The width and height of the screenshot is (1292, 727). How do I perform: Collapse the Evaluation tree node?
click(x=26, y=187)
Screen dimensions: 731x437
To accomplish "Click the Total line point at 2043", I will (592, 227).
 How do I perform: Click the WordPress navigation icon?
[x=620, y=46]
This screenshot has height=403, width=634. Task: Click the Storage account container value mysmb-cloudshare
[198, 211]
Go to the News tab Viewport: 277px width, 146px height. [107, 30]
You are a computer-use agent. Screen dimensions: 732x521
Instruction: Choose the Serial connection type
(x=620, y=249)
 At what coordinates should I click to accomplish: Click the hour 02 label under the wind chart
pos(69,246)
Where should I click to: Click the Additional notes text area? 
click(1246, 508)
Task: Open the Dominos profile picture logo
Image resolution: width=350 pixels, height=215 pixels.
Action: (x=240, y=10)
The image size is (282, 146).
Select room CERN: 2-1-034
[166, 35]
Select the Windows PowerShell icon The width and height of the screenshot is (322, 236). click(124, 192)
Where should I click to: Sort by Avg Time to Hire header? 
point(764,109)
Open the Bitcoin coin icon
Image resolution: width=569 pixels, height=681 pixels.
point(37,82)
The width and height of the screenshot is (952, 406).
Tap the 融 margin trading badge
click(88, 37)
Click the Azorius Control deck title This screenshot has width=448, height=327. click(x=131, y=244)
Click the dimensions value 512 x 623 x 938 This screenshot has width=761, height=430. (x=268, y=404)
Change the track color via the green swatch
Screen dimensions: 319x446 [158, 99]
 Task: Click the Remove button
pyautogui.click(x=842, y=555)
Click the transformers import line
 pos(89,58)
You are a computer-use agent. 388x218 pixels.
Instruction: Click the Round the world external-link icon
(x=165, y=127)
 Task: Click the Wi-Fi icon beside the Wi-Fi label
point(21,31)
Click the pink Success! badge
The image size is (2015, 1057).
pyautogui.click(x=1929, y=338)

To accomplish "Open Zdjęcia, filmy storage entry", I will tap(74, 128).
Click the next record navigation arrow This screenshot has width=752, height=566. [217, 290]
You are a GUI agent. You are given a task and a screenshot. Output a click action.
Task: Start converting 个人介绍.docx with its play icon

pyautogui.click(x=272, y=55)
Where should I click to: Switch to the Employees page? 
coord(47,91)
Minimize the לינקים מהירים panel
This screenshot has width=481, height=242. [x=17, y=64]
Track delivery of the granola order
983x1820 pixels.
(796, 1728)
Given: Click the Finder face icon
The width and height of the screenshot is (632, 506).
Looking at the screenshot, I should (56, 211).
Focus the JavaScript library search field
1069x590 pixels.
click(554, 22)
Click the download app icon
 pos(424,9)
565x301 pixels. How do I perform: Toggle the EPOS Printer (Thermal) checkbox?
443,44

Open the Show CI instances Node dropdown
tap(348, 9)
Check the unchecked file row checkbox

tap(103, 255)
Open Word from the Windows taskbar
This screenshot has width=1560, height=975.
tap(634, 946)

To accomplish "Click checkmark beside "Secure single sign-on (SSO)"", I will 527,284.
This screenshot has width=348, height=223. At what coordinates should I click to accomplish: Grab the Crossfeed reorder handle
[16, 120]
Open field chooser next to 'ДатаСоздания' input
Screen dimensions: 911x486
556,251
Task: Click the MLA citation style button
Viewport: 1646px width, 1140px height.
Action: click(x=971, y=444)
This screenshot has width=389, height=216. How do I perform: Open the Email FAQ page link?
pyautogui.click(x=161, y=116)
++++++++++
Please return every line of the listing above with no changes.

The width and height of the screenshot is (1292, 727). How do I perform: Collapse the Evaluation tree node?
click(x=26, y=187)
Screen dimensions: 731x437
To accomplish "Click the Total line point at 2043", I will (592, 227).
 How do I perform: Click the WordPress navigation icon?
[x=620, y=46]
This screenshot has height=403, width=634. Task: Click the Storage account container value mysmb-cloudshare
[198, 211]
Go to the News tab Viewport: 277px width, 146px height. [107, 30]
You are a computer-use agent. Screen dimensions: 732x521
Instruction: Choose the Serial connection type
(x=620, y=249)
 At what coordinates should I click to accomplish: Click the hour 02 label under the wind chart
pos(69,246)
Where should I click to: Click the Additional notes text area? 
click(1246, 508)
Task: Open the Dominos profile picture logo
Image resolution: width=350 pixels, height=215 pixels.
Action: (x=240, y=10)
The image size is (282, 146).
Select room CERN: 2-1-034
[166, 35]
Select the Windows PowerShell icon The width and height of the screenshot is (322, 236). click(124, 192)
Where should I click to: Sort by Avg Time to Hire header? 
point(764,109)
Open the Bitcoin coin icon
Image resolution: width=569 pixels, height=681 pixels.
point(37,82)
The width and height of the screenshot is (952, 406).
Tap the 融 margin trading badge
click(88, 37)
Click the Azorius Control deck title This screenshot has width=448, height=327. click(x=131, y=244)
Click the dimensions value 512 x 623 x 938 This screenshot has width=761, height=430. (x=268, y=404)
Change the track color via the green swatch
Screen dimensions: 319x446 [158, 99]
 Task: Click the Remove button
pyautogui.click(x=842, y=555)
Click the transformers import line
 pos(89,58)
You are a computer-use agent. 388x218 pixels.
Instruction: Click the Round the world external-link icon
(x=165, y=127)
 Task: Click the Wi-Fi icon beside the Wi-Fi label
point(21,31)
Click the pink Success! badge
The image size is (2015, 1057).
pyautogui.click(x=1929, y=338)

To accomplish "Open Zdjęcia, filmy storage entry", I will tap(74, 128).
Click the next record navigation arrow This screenshot has width=752, height=566. [217, 290]
You are a GUI agent. You are given a task and a screenshot. Output a click action.
Task: Start converting 个人介绍.docx with its play icon

pyautogui.click(x=272, y=55)
Where should I click to: Switch to the Employees page? 
coord(47,91)
Minimize the לינקים מהירים panel
This screenshot has width=481, height=242. [x=17, y=64]
Track delivery of the granola order
983x1820 pixels.
(796, 1728)
Given: Click the Finder face icon
The width and height of the screenshot is (632, 506).
Looking at the screenshot, I should (56, 211).
Focus the JavaScript library search field
1069x590 pixels.
click(554, 22)
Click the download app icon
 pos(424,9)
565x301 pixels. How do I perform: Toggle the EPOS Printer (Thermal) checkbox?
443,44

Open the Show CI instances Node dropdown
tap(348, 9)
Check the unchecked file row checkbox

tap(103, 255)
Open Word from the Windows taskbar
This screenshot has width=1560, height=975.
tap(634, 946)

To accomplish "Click checkmark beside "Secure single sign-on (SSO)"", I will 527,284.
This screenshot has width=348, height=223. At what coordinates should I click to accomplish: Grab the Crossfeed reorder handle
[16, 120]
Open field chooser next to 'ДатаСоздания' input
Screen dimensions: 911x486
556,251
Task: Click the MLA citation style button
Viewport: 1646px width, 1140px height.
Action: click(x=971, y=444)
This screenshot has width=389, height=216. How do I perform: Open the Email FAQ page link?
pyautogui.click(x=161, y=116)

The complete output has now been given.